Material to process:
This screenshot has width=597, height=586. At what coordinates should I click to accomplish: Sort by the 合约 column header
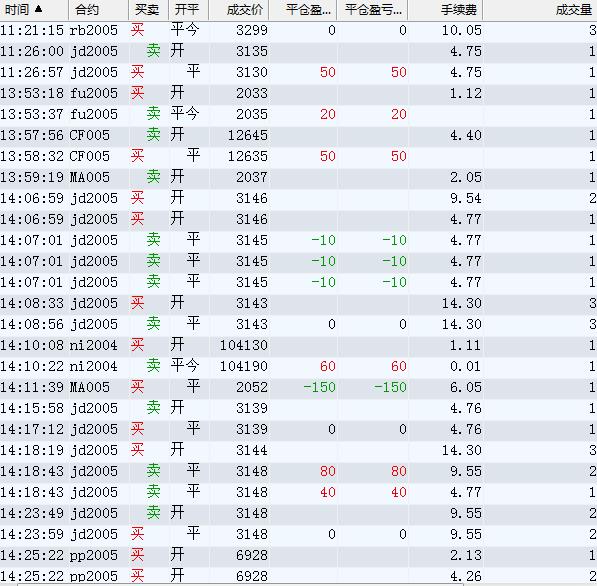click(98, 10)
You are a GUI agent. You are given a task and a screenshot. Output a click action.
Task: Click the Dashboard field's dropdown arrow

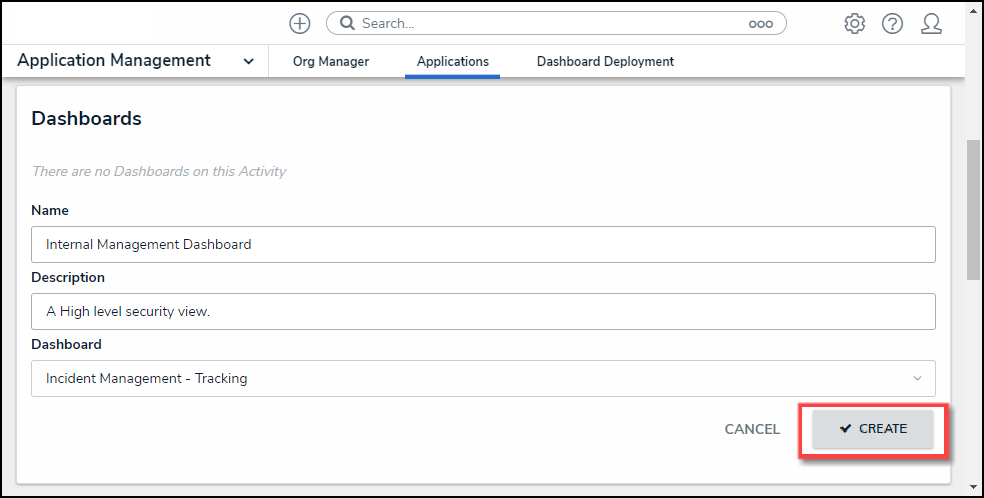click(x=917, y=378)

What the task requires:
The records above should be returned exactly, with only their pictures held back.

Expected output:
This screenshot has width=597, height=586. At what coordinates should I click to accomplish: Sort by the 合约 column header
click(98, 10)
You are a GUI agent. You are given a task and a screenshot. Output a click action.
Task: Click the Dashboard field's dropdown arrow

click(x=917, y=378)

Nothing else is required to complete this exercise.